V. Conclusion and Outlook
MCA, as an efficient and eco-friendly nitrogen-based flame retardant, demonstrates significant effectiveness in flame retarding nylon (especially PA6, PA66) through multiple mechanisms including gas phase dilution, condensed phase charring, and cooling/dripping. Its application is evolving from traditional physical blending towards in-situ polymerization technology, greatly improving flame retardant efficiency and overall material performance.

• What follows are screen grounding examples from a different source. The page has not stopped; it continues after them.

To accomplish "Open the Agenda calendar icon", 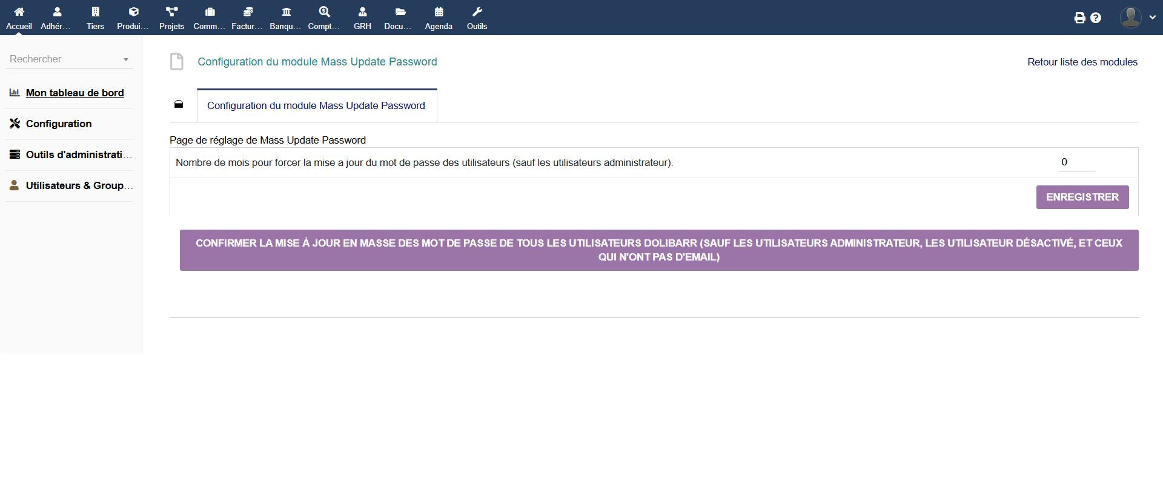I will 439,12.
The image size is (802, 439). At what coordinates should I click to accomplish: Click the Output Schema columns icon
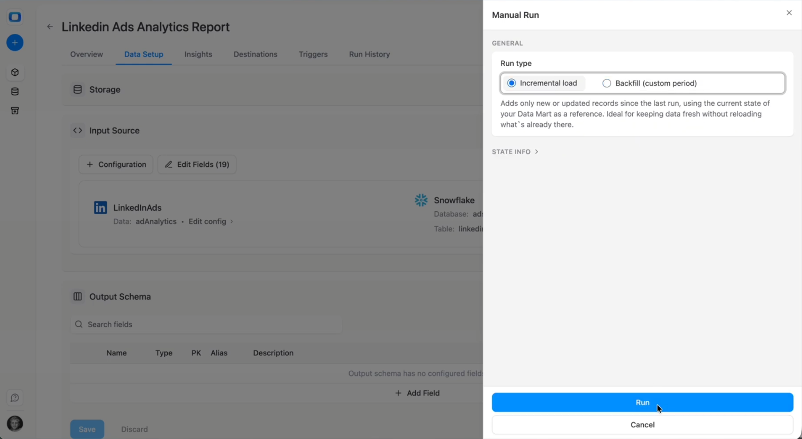[x=78, y=297]
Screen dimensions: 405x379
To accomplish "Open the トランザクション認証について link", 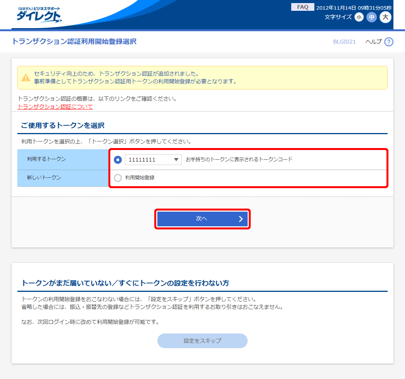I will (54, 107).

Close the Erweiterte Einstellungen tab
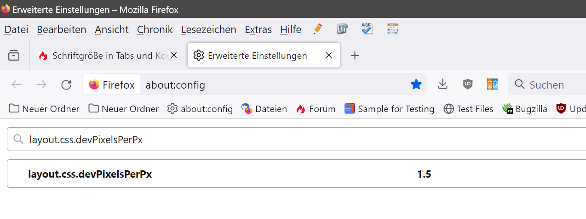point(328,56)
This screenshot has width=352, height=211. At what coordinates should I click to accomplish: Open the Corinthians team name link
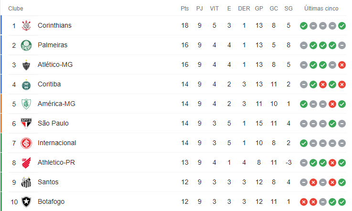coord(54,25)
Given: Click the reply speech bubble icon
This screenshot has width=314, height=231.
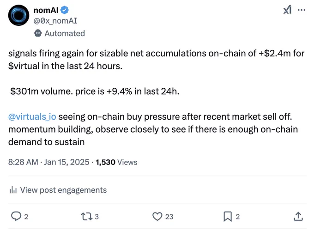Looking at the screenshot, I should [16, 216].
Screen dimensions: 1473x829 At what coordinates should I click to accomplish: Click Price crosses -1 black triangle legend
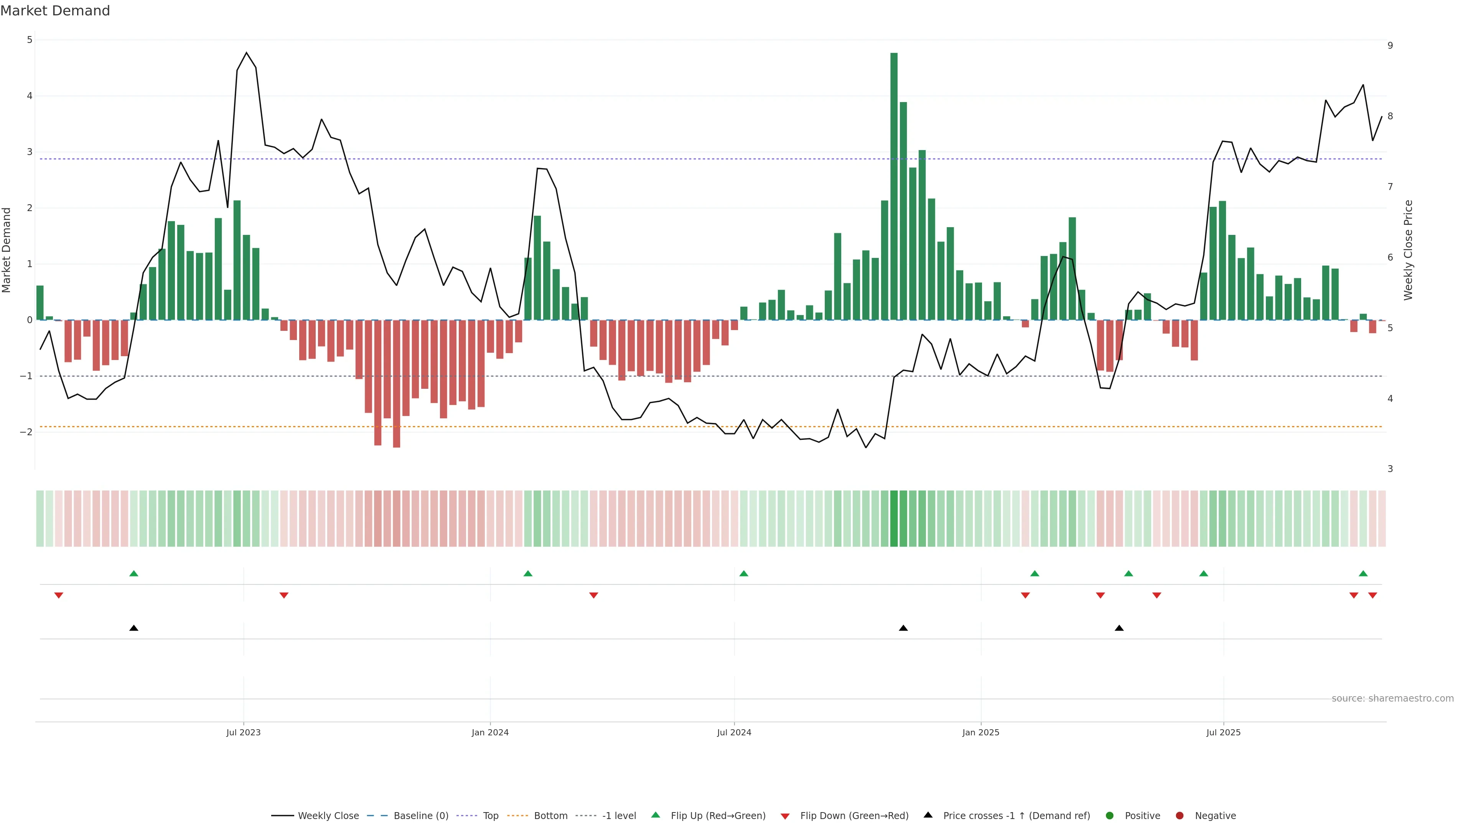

In practical applications, MCA is often blended with phosphorus-nitrogen flame retardants, which can also quickly impart stable and durable halogen-free flame retardant properties to thin-walled or flexible substrates like cables and leather. The high-dispersion, anti-blooming modified MCA-B launched by Yinsu Flame Retardant Company is specifically designed for such scenarios and has been validated in batch applications for LSZH cable sheathing and artificial leather coating.
In the future, with increasingly stringent environmental regulations and growing demand for high-performance electronic/electrical appliances and automotive components, innovative applications of MCA in nylon—such as developing lower-addition, higher-synergy blended systems and optimizing in-situ polymerization processes—will further expand its market space.
Through scientific selection of addition formulations and processing techniques, MCA can help nylon materials achieve the optimal balance between safety, environmental protection, and performance, providing key material support for sustainable development.